Leonard and Clay McAdams built the log cabin on your right in the 1920s in the timbered-covered hills in southwestern Jersey County. The cabin was home to a family of six and looked much as it does today, with one room downstairs and a small loft above. Christina (McAdams) Lyming, who lived in the cabin until age 13, donated it to the Jersey County Historical Society in 2003. Workers disassembled the cabin and numbered each log. The cabin was reassembled at its present location and opened for tours in 2007.
Joshua and Melvina Plummer owned the cabin in the center. It was located in Rosedale Township, near the northern border of Pere Marquette Park. Joshua planted an apple orchard and farmed the hilly land with mules. Melvina tended White Leghorn chickens, canned fruit and vegetables, and raised eight children. By 1938, the Plummer family lived in a farmhouse and used the cabin as a smoke house and as a place to make apple cider.

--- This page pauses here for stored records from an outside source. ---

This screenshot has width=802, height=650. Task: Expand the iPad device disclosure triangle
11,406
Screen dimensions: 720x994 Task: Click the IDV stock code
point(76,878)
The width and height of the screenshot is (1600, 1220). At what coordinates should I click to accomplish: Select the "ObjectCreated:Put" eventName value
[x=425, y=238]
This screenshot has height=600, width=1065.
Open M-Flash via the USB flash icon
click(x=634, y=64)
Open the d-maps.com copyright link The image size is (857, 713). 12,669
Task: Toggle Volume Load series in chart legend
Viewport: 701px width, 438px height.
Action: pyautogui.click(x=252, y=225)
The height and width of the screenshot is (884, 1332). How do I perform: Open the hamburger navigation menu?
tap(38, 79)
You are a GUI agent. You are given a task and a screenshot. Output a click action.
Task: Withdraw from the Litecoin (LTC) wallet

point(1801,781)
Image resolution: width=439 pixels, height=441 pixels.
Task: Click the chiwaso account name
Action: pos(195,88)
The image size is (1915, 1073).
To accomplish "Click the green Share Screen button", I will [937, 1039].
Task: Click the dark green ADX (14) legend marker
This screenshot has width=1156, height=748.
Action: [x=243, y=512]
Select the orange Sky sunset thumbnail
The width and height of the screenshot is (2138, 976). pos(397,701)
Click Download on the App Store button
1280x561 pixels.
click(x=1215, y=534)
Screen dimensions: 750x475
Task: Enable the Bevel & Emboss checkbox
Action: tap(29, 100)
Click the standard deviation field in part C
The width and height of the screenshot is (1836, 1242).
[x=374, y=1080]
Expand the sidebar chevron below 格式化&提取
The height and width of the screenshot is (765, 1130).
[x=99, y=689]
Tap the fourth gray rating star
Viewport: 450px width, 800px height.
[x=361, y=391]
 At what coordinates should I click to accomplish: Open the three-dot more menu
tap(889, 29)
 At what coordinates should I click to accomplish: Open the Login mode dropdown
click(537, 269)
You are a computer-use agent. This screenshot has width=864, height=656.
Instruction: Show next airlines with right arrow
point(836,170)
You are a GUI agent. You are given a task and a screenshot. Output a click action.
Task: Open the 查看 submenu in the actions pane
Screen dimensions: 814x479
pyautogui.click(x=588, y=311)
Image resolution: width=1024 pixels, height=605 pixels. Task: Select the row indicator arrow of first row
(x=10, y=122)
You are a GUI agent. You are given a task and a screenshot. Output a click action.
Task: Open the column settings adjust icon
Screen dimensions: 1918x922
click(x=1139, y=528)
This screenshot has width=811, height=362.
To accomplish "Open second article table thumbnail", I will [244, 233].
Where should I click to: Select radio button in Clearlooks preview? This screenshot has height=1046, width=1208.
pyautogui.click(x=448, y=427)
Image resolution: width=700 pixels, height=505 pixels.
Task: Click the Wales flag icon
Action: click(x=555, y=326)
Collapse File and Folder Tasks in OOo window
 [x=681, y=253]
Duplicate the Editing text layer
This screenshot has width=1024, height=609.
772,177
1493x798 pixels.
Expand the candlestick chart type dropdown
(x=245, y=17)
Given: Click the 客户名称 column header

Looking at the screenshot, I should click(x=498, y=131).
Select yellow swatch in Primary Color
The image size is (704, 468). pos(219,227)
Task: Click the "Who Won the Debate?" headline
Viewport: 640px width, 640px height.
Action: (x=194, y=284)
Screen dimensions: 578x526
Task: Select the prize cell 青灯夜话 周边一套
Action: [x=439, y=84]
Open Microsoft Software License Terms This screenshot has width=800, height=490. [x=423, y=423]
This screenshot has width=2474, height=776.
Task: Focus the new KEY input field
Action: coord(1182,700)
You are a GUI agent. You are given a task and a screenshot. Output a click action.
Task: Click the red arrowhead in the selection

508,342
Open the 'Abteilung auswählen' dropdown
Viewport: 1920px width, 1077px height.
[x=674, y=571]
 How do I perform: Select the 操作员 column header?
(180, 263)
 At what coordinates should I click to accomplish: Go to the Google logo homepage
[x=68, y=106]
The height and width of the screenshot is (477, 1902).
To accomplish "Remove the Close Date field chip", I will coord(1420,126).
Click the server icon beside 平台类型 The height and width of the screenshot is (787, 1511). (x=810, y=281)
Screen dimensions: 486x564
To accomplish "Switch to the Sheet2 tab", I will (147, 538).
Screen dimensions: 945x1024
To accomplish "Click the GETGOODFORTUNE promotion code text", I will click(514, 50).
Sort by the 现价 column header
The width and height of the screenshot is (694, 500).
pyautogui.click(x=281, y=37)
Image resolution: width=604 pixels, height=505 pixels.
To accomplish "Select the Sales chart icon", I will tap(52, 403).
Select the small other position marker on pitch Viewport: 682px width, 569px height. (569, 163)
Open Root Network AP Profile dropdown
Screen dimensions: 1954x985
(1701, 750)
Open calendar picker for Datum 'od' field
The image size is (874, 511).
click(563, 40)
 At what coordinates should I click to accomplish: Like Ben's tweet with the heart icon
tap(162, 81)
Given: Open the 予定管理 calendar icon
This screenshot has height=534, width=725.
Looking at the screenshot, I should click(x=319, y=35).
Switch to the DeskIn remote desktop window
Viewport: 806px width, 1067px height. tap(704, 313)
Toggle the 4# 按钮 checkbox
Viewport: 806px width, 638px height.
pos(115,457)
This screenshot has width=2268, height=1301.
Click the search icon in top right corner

Felix Hagen Sr. built the log cabin on your left in the late 1880s near Deer Plain in neighboring Calhoun County. It originally had two stories and porches upstairs and down. Before Felix built the cabin's interior staircase, he climbed a ladder each night to sleep in a second-floor bedroom. He and his wife, Luvena, raised 11 children in the cabin. After the Hagen family moved to a larger
home, the cabin was used to house migrant workers who picked apples at Hagen's Orchard.
Louis Stumpe, Jr. bought the Plummer and Hagen cabins in the 1970s and relocated them to the family farm near McClusky. In 2014, Eveyln Stumpe and her family donated the cabins to the Historical Society. The Plummer cabin was moved to our grounds that summer and opened for tours that fall. Before relocating the Hagen cabin to our grounds in 2016, the second story and porches were removed. The Hagen cabin was finished and opened for tours in 2017.
(photo caption:)
Recreating Hickory Grove
The completion of the Hagen cabin marked the end of more than a decade of work to reproduce Hickory Grove, the tiny settlement that existed here before being renamed Jerseyville in 1834. That settlement included three log cabins and the Red House.